The IMF has insisted the zombie banking sector be restructured to allow the economy to recover – but work on that has yet to begin.
This year’s plan has also faced opposition from the powerful Shi’a armed group Hezbollah, which says it must be revised. Its ally Amal, led by Speaker of Parliament Nabih Berri, has also called for all deposits to be preserved – an impossible scenario, analysts say, due to the scale of the crisis.
Government critics say the continuing stagnation is intended to push Lebanese citizens needing hard currency to withdraw their dollar deposits from banks in local currency at huge losses in a process known as “lirafication.”
Those withdrawals are slowly shrinking the total amount in dollars that banks would owe to depositors in the event a financial recovery plan is ever implemented.
If that policy carries on and the government tries to appease the population by increasing benefits and salaries for the relatively large public sector, Lebanon could spiral into runaway inflation.
“With no new revenues, increasing salaries and benefits such as transport allowance will take the country into hyperinflation,” Nasser Saidi, an economist and former vice-governor at Lebanon’s central bank, told Reuters.
There is little time and few valuable dollars to waste.
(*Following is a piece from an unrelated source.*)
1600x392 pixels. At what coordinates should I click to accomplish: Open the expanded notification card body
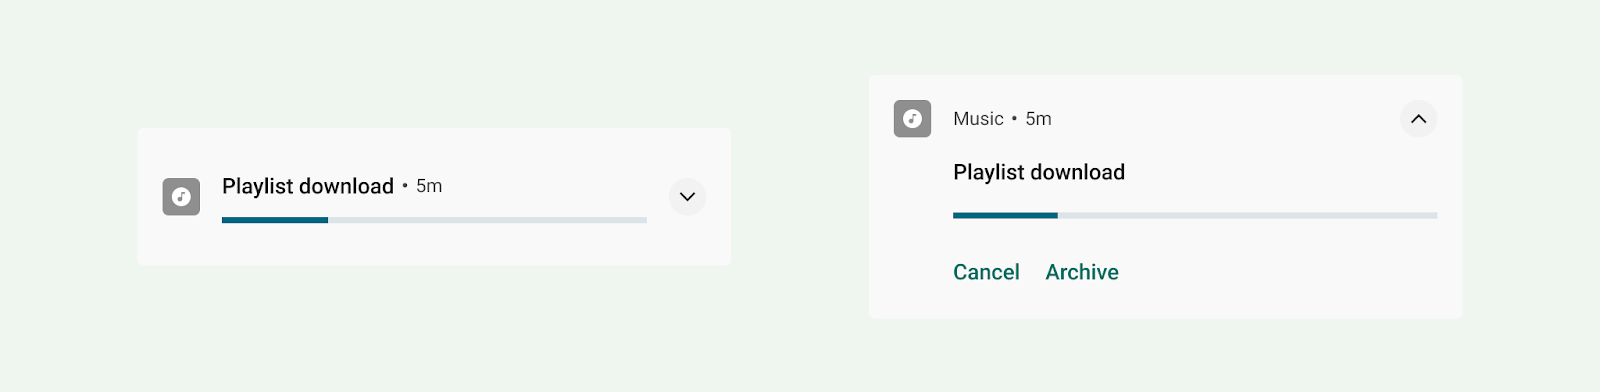pyautogui.click(x=1166, y=197)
Spending on subsidies and cash injections to prop up the Lebanese pound has sapped the country’s FX reserves from more than $30 billion in 2019 to $11 billion today, according to the central bank governor.
Opposition MP Ibrahim Mneimneh, a member of the finance and budget committee and long-time political activist, decried the piecemeal approach.
Given the logjam, he told Reuters, “we might have to ask people to come down into the street.”